Nothing but the lines from the one with "Given: Pin the meeting window on top" through the end of the records may appear in the answer, each reproduced exactly, pictures omitted.

##########

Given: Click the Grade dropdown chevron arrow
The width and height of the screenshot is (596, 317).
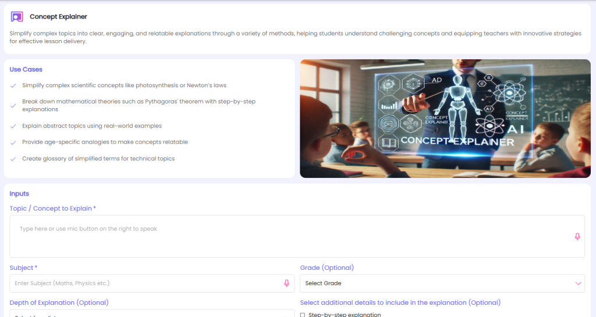Looking at the screenshot, I should click(578, 283).
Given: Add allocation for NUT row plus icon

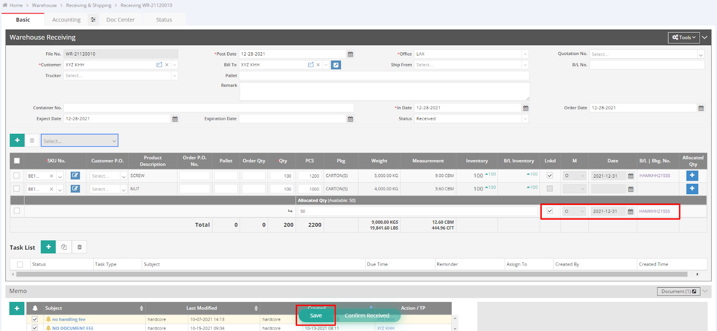Looking at the screenshot, I should pos(692,189).
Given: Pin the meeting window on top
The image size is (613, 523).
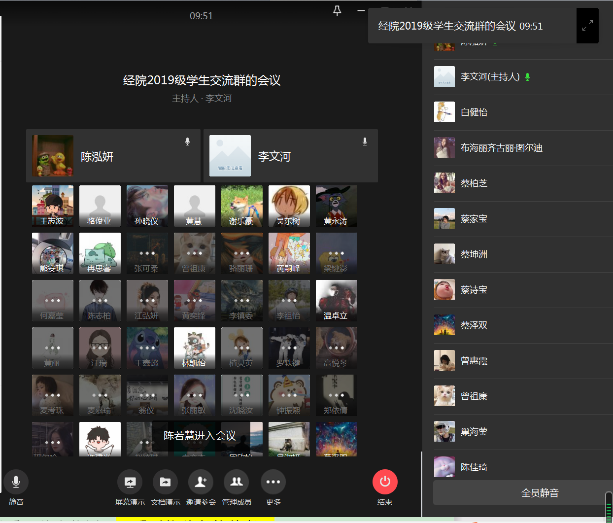Looking at the screenshot, I should [x=337, y=11].
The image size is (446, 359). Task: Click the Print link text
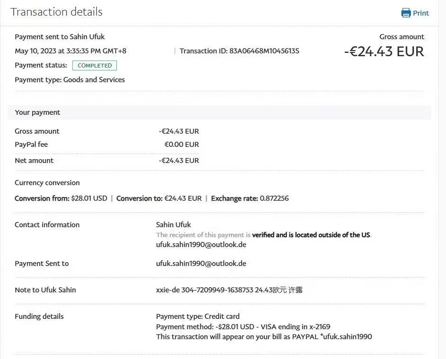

##########

Answer box
Given: Pin the meeting window on top
The image size is (613, 523).
Looking at the screenshot, I should [x=337, y=11].
The image size is (446, 359). Task: Click the Print link text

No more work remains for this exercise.